# DESCRIPTION OF THE TASK:
Your task is to copy every line of the entries that holds the word "agent".

# RECORDS PROVIDED:
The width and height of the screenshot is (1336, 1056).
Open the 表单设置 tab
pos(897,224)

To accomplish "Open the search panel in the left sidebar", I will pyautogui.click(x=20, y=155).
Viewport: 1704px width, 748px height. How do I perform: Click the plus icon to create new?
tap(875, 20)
* * *
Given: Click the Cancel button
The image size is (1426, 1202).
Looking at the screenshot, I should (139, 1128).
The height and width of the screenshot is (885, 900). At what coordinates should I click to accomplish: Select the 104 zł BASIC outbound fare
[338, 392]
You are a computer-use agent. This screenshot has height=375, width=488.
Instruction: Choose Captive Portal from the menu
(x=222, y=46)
==
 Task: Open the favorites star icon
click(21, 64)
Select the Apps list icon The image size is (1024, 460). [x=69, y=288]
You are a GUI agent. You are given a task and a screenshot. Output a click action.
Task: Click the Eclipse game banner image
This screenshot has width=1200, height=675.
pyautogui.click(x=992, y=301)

# RESPONSE FOR THIS EXERCISE:
You are a computer-use agent. This screenshot has height=375, width=488.
You are a GUI agent. You are given a task and a screenshot. Output a click action.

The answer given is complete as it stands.